Problema planteado a> Según la página, ¿a quién identificaba la palabra "confesor" en los primeros siglos de la cristiandad?

Página>
El cristianismo que profesaba y hacía efectivo No Podemos Callar no aceptaba ser una religión enclaustrada en sus templos. Se negaba a ser una Iglesia de sacristía102. De esa forma, no consentía hablar de los “grandes temas del hombre” si ello no incluía referirse a los derechos humanos que intentasen asegurar todo lo que hacía posible la vida humana103. Rechazaba, como dirá en uno de sus artículos, anunciar un “Cristo atemporal, desencarnando, que ignora al hermano torturado, desaparecido, cesante, con hambre, atropellado en sus derechos”104. Al contrario, como indicó citando al asesinado monseñor Oscar Romero…

…es necesario llamar a la injusticia por su nombre, servir a la verdad…; denunciar la explotación del hombre por el hombre, la discriminación, la violencia infringida al hombre contra su pueblo, contra su espíritu, contra su conciencia y contra sus convicciones… promover la liberación integral del hombre… urgir cambios estructurales, acompañar al pueblo que lucha por su liberación. Es un deber de una Iglesia autenticar su inserción entre los pobres, con quienes debe solidarizarse hasta en sus riesgos y en su destino de persecución, dispuesta a dar el máximo testimonio de amor por defender y promover a quienes Jesús amó con preferencia105.

Para jugar un poco con los términos, No Podemos Callar fue una revista “confesional”. Esto quiere decir, por un lado, que fue una revista que surgió al interior de la Iglesia Católica, utilizó información de las comunidades cristianas de base, analizó asuntos relevantes para la comunidad católica y fue sostenida por la acción de un colectivo formado fundamentalmente por cristianos. Pero, también fue una revista confesional en otro sentido. Profesaba una fe o, mejor, adhería a un modo de vivir la fe cristiana que asumía la posibilidad de perder la vida a consecuencia de dicha profesión. En efecto, la palabra “confesor” tal como se entendía en los primeros siglos de la cristiandad no designaban la confesión penitencial tal como la conocemos actualmente, sino que identificaba a quien al profesar su fe pasaba importantes penurias o simplemente arriesgaba su vida en ello106. En este sentido antiguo, el confesor era quien estaba dispuesto al martirio, aunque no había aún sido martirizado. Los redactores de la revista conocían este sentido del término y por ello aseveraron en uno de sus primeros números que “los cristianos no podemos dejar de pensar que la era de los confesores y mártires no ha pasado”107. La obligación de decir la verdad enunciada por No Podemos Callar estuvo marcada por esta opción. Se trataba de decir la verdad, sin duda. Pero, también, hacerlo aceptando el riesgo de las penurias y, en su caso, la muerte que ello podía traer por consecuencia108.

Filas>

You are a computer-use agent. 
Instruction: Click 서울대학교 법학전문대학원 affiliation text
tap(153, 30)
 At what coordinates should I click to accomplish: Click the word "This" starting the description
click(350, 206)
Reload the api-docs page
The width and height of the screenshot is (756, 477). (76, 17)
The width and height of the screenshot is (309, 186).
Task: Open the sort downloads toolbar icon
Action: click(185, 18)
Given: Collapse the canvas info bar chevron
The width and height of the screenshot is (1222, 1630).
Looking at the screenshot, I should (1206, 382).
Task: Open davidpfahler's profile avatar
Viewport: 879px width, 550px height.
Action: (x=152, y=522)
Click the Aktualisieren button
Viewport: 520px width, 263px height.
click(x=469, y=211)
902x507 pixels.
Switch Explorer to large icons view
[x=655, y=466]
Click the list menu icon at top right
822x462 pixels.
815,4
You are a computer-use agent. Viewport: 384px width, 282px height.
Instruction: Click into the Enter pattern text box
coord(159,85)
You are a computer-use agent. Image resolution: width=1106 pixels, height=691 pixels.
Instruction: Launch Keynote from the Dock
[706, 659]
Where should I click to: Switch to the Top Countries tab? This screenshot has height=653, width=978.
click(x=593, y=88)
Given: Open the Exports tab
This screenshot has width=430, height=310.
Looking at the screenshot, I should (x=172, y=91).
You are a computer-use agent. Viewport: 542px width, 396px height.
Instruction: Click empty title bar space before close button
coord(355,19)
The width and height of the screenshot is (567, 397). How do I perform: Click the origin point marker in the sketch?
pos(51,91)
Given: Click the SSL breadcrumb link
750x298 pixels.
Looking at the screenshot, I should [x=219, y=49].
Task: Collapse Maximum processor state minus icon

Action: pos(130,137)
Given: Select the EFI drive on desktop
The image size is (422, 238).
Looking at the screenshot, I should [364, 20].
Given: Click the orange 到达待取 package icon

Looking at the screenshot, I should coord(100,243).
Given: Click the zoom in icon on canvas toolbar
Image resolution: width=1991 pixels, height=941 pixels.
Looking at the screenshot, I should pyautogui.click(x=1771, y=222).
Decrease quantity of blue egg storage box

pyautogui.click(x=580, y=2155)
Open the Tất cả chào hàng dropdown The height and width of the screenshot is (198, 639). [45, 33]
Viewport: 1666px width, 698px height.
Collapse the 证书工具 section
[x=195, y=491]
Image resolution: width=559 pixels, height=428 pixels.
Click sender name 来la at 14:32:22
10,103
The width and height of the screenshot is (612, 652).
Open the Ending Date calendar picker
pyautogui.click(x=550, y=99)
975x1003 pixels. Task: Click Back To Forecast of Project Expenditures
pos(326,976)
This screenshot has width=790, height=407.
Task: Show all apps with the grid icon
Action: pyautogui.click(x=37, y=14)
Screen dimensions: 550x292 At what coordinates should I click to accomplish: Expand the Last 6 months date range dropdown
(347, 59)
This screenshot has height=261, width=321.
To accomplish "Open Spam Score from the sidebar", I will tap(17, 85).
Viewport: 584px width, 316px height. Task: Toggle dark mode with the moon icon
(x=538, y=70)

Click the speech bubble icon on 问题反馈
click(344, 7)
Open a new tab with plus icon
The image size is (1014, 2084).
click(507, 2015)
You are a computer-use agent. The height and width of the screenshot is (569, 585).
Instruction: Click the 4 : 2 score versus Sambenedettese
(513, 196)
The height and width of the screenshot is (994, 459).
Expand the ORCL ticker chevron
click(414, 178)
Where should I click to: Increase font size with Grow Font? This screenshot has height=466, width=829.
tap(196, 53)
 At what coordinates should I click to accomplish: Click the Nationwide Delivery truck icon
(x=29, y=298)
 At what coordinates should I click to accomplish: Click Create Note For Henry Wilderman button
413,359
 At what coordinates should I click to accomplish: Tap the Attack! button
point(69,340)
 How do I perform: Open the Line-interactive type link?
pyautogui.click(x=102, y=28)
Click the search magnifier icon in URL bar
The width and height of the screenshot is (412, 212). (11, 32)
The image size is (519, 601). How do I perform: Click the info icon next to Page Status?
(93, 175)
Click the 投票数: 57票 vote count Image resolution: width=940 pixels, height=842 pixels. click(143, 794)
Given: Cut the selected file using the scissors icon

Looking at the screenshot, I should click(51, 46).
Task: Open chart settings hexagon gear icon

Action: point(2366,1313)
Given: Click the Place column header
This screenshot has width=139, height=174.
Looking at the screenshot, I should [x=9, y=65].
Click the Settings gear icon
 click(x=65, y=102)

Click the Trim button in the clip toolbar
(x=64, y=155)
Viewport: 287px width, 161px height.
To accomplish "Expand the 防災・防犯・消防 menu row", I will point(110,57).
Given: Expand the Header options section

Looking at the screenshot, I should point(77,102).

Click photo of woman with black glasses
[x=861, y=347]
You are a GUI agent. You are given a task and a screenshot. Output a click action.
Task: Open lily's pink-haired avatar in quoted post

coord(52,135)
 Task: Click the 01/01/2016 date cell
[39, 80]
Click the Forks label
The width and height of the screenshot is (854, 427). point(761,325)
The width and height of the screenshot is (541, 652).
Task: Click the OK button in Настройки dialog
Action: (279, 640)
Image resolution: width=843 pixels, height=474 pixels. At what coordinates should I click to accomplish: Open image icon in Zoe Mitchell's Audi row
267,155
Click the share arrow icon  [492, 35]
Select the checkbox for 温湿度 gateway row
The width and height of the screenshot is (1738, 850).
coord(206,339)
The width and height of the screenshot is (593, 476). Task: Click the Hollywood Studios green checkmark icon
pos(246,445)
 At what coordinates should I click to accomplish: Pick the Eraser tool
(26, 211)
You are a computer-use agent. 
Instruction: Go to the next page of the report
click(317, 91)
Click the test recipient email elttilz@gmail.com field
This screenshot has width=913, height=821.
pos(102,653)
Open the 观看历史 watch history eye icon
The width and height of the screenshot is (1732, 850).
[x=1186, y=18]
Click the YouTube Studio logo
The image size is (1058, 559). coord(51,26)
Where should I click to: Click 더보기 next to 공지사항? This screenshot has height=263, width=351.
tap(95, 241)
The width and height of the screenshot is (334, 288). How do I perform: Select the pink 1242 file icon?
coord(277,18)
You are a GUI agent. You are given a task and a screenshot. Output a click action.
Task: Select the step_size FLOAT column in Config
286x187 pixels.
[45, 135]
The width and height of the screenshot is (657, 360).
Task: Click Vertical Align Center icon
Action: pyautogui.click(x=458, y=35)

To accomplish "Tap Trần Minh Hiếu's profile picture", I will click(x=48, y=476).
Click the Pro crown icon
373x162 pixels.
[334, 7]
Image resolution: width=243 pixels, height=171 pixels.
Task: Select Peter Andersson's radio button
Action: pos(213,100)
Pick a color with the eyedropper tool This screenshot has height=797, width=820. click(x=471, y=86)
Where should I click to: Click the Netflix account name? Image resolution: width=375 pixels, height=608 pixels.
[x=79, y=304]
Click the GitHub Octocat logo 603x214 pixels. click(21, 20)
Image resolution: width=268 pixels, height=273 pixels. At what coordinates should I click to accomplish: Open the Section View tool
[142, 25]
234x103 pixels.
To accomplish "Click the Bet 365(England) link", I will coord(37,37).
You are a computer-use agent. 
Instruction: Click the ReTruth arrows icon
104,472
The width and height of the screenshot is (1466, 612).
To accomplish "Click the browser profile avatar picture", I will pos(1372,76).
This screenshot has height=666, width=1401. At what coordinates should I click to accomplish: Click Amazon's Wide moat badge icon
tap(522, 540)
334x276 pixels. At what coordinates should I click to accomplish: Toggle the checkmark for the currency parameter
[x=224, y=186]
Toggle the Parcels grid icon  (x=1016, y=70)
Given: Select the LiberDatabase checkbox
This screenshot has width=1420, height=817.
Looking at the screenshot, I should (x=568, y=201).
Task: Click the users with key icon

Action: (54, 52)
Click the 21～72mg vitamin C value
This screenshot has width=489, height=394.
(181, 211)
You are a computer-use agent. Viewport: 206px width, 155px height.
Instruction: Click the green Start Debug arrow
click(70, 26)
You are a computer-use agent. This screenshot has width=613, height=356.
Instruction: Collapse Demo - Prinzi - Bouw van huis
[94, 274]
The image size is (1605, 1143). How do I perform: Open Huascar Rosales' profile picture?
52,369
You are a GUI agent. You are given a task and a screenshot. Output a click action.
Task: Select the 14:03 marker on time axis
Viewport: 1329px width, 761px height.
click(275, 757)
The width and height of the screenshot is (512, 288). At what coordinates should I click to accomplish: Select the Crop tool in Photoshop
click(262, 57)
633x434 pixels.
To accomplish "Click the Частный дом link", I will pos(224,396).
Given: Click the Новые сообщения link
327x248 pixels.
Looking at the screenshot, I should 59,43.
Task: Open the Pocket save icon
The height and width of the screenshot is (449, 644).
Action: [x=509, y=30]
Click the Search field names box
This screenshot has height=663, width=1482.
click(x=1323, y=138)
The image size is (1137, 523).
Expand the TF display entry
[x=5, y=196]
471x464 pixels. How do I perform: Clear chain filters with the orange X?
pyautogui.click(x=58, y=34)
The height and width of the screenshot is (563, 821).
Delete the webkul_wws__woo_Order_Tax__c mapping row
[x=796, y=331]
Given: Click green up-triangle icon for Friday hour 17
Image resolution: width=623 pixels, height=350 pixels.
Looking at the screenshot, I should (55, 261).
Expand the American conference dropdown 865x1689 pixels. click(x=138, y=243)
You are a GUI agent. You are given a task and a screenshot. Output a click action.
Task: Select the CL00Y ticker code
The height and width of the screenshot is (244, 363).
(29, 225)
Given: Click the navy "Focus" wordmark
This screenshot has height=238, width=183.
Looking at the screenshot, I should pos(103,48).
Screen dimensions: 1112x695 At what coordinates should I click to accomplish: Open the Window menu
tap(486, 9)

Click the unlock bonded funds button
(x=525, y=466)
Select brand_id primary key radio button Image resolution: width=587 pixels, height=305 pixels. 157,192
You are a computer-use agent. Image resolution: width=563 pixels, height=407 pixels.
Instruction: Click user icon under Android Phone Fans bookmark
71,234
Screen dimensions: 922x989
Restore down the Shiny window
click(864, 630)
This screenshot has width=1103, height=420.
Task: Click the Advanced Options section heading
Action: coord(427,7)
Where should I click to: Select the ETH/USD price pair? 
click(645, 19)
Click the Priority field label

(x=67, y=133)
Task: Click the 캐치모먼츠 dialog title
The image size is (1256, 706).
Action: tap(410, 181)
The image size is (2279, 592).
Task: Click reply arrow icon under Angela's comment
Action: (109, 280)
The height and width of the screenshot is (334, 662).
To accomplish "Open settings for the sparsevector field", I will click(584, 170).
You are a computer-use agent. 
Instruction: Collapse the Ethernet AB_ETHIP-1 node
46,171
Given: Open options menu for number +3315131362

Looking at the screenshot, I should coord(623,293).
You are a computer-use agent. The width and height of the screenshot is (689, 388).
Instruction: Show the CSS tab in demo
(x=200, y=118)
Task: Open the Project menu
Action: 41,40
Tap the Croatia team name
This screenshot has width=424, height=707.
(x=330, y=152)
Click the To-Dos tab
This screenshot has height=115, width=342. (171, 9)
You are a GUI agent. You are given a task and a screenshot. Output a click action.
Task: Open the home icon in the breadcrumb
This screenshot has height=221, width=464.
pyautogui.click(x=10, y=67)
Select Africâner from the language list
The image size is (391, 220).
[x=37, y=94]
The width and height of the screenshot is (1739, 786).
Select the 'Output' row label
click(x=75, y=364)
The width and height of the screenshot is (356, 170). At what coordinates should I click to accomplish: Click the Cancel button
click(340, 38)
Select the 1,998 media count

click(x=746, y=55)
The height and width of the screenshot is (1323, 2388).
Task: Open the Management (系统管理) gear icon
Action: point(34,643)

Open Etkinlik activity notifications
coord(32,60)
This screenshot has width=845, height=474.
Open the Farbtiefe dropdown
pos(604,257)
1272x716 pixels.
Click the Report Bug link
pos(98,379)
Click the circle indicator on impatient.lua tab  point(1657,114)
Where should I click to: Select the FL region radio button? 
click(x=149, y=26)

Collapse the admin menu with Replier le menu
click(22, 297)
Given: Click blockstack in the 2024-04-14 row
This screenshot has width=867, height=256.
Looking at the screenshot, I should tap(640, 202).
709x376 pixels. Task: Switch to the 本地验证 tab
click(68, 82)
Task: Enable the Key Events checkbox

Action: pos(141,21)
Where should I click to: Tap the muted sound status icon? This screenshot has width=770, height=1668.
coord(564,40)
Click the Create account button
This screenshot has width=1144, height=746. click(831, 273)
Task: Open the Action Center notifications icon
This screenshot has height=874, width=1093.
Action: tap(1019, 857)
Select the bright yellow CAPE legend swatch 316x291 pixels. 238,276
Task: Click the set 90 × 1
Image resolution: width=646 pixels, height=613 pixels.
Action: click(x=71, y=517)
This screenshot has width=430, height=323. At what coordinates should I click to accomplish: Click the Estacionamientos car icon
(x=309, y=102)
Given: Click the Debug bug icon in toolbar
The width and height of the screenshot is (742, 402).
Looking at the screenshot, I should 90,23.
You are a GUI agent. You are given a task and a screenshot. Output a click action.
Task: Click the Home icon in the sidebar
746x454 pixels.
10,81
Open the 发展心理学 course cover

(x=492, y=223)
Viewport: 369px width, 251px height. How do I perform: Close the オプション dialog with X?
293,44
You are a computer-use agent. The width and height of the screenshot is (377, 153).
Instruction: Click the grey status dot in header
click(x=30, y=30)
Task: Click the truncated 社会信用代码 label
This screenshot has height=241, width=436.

Problema planteado b> Ordena en una lista numerada todas las filas, desde la primera hasta la que contiene "click(350, 206)", ambas incluidas, y omite las líneas en blanco.

Respuesta esperada a> A quien, al profesar su fe, pasaba importantes penurias o simplemente arriesgaba su vida en ello.

Respuesta esperada b>
1. You are a computer-use agent. 
2. Instruction: Click 서울대학교 법학전문대학원 affiliation text
3. tap(153, 30)
4.  At what coordinates should I click to accomplish: Click the word "This" starting the description
5. click(350, 206)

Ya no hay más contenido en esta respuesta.